FRAGMENTO DADO:

Los Músicos de Gión
Cuando Kenji Mizoguchi dirigió Los Músicos de Gión (Gion bayashi, Japón, 1953), su obra número 80, el conflictivo y conflictuado cineasta estaba en la cúspide de su carrera, tanto en Japón como fuera de él. Desde 1949 había sido nombrado Presidente de la muy conservadora Asociación de Directores -con todo y que hasta hacía muy poco tiempo había participado en organizaciones de izquierda- e, internacionalmente, se había consagrado con su doble triunfo en Venecia: había ganado el León de Plata como Mejor Director por La Vida de Oharu (1952) y otro León de Plata un año después por Ugetsu Monogatari (1953). Más aún: los jóvenes, combativos e influyentes críticos de Cahiers du Cinéma lo adoptaron como su cineasta japonés predilecto, por encima del más "hollywoodense" Kurosawa. Tres años antes de su muerte, Mizoguchi había alcanzado finalmente el éxito dentro y fuera de Japón.
Escrita como de costumbre por el sufrido guionista Yoshikata Yoda y con la fotografía del también habitual Kazuo Miyagawa, la historia de Los Músicos de Gión está ubicada en un espacio geográfico -el distrito del placer de Gión de Kyoto- ya explorado por Mizoguchi en una de sus obras maestras, Las Hermanas de Gión (1936).
La jovencita Eiko (Ayako Wakao) tiene 16 años, es huérfana de madre y, después de huir del acoso de su tío, va a buscar a la mejor amiga de su mamá, Miyoharu (Michiyo Kugure), una madura pero aún guapa geisha que trabaja en Gión. Eiko le pide, desesperada, que la ayude a convertirse en una auténtica geisha, como lo había sido su madre: es la única oportunidad que tiene para sobrevivir una muchacha como ella sin educación, sin dinero y con un padre (Eitarô Shindô) inútil, fracasado y vividor. Para poder costear la preparación de Eiko, Miyoharu adquiere un enorme préstamo con Okimi (Chieko Naniwa), ama y señora de las casas de té. Un año después, Eiko se ha convertido en Miyoe y está lista para debutar "en sociedad".

LÍNEAS DE DATOS:

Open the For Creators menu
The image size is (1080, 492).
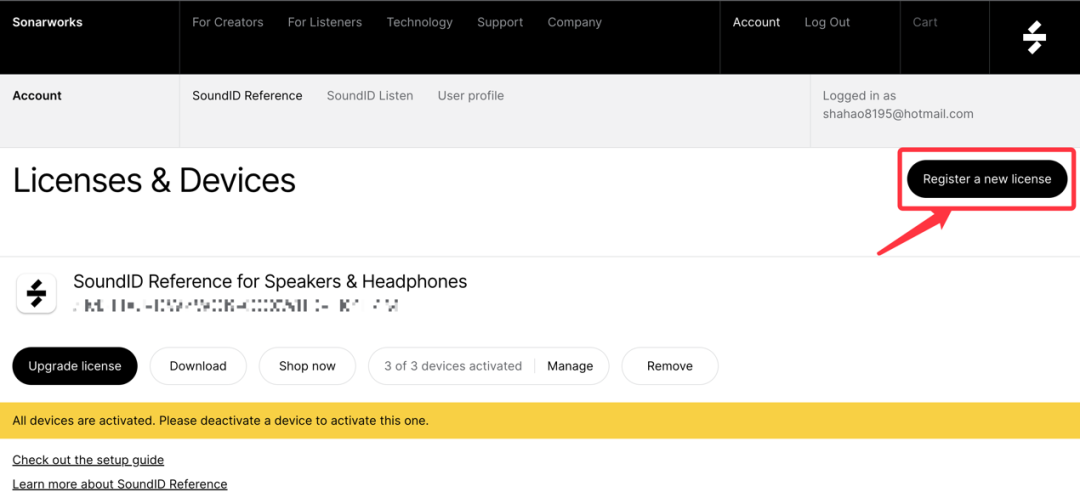228,22
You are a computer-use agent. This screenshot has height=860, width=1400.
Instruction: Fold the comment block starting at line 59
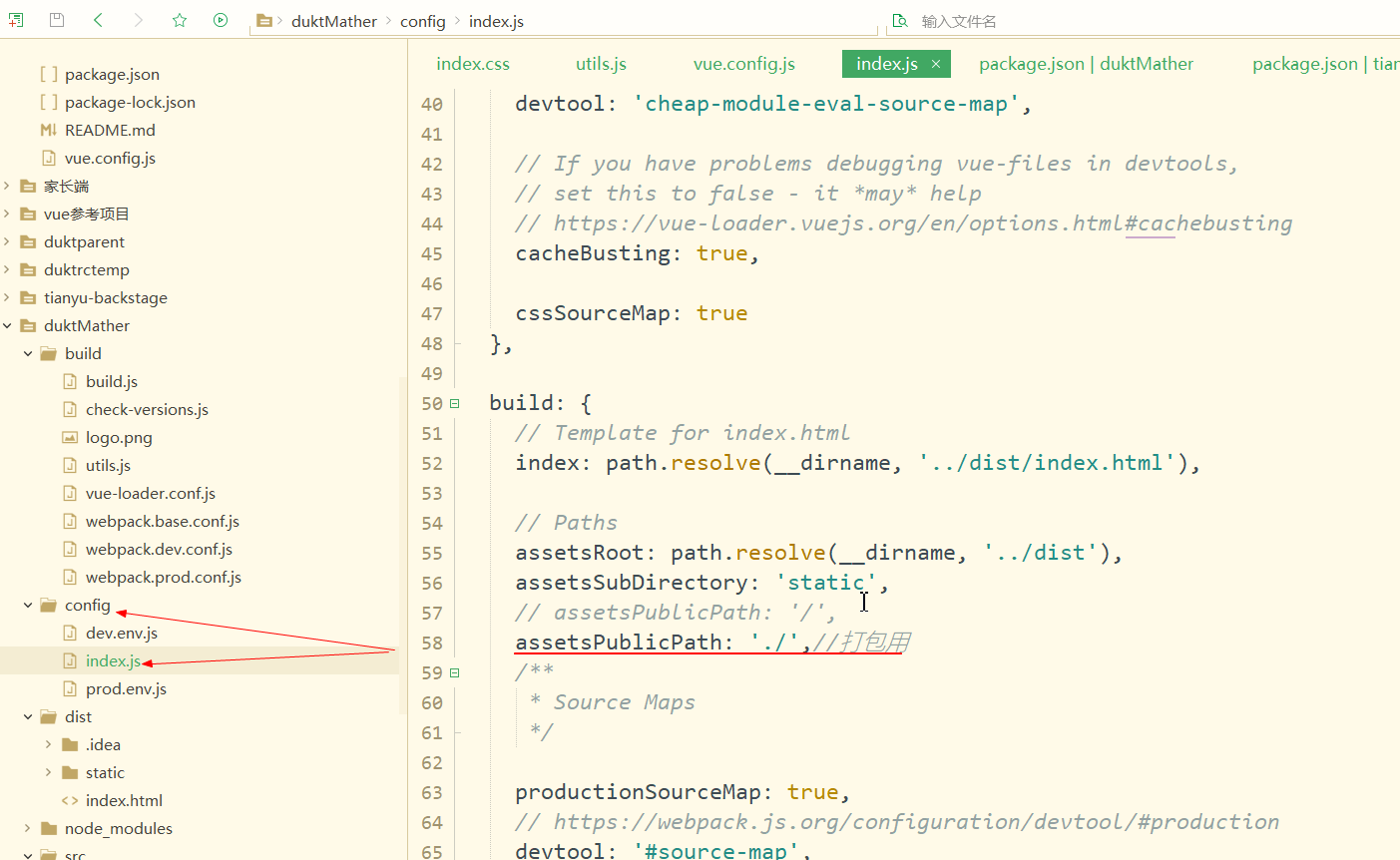[x=454, y=672]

QUÉ HACER: En el texto sobre Los Músicos de Gión, ¿quién escribió el guion de la película? Los datos no hacen falta para resolver esto.

RESULTADO: Yoshikata Yoda.